## Source passage
= = = = =

GoPro Inc (GPRO) – the Comeback Kid We’ve Been Waiting for in 2016?

GoPro Inc logo

GoPro Inc (NASDAQ:GPRO) hasn’t started off 2016 very well. Like other stocks since the beginning of the New Year, the action camera maker has seen its shares fall 40 percent to around $11. Last summer, the stock was trading at an all-time high of more than $60. Could GoPro be the comeback kid we’ve been waiting for so far this year?

GoPro’s Success Stories in 2016

Following reports of job cuts and a negative earnings preannouncement for 2015’s fourth quarter, investors started becoming worried that the tech firm was nothing but a one-trick pony. There was further bad news for GoPro when it confirmed its Hero 5 was being delayed until later in the year.

GoPro Inc logo

It’s these stories that helped the stock tumble double-digits in just 30 days. To say it’s been all doom and gloom would be an understatement. But things could be turning around for GoPro.

Last month, GoPro announced that its users could start to livestream their footage on Periscope, the Twitter Inc (NYSE:TWTR) video app. From skydiving to hide and go seek, Hero 4 users could broadcast their adventures to the rest of the world.

= = = = =

## Given information
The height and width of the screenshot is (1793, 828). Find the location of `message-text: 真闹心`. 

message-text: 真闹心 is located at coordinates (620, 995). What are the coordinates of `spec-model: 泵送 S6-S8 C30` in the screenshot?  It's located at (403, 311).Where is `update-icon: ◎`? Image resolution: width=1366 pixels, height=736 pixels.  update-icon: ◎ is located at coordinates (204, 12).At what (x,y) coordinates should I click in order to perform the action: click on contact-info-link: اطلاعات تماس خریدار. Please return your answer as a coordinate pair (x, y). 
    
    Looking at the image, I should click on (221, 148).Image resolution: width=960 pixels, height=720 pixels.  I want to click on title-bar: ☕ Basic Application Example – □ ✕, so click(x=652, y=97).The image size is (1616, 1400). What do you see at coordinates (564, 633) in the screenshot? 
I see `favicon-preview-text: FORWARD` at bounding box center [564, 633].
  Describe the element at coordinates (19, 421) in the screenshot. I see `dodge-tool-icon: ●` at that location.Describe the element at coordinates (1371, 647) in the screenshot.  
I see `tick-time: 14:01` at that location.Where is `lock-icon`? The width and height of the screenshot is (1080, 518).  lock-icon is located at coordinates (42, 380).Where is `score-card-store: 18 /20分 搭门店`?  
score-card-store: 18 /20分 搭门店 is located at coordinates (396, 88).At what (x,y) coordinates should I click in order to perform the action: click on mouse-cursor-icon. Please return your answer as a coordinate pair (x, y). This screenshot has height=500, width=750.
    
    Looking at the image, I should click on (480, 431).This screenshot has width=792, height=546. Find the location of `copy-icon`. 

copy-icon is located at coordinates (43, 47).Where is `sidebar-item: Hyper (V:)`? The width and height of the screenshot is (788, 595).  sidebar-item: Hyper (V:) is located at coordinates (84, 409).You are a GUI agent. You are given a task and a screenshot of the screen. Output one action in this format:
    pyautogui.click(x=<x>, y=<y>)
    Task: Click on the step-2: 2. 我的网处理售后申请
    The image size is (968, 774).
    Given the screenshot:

= = = = =

## Study questions
1. List the pieces of bad news for GoPro that the GoPro article reports.
2. According to the GoPro article, what was the stock's all-time high last summer?
3. Continue the GoPro article from its final sentence.

## Responses to the exercise
1.
- Reports of job cuts
- A negative earnings preannouncement for the fourth quarter of 2015
- Confirmation that the Hero 5 was being delayed until later in the year

2. More than $60.

3.
In that same week, GoPro inked a renewal deal with the National Hockey League (NHL) and the National Hockey League Players’ Association (NHLPA). The deal would see GoPro film and produce an 11-part series called “NHL After Dark” that features some of the biggest names in the game.

Just before everyone headed to their sofas for the weekend, it was reported that GoPro and Microsoft Corporation (NASDAQ:MSFT) signed a licensing deal. This helped GoPro see its shares jump as high as eight percent during after-hours trading Friday.

Although its stock isn’t reflecting these positive developments, GoPro is at least trying to become the comeback kid in 2016. Investors everywhere are looking for some brand to accomplish such a feat in this volatile market. GoPro could be that company.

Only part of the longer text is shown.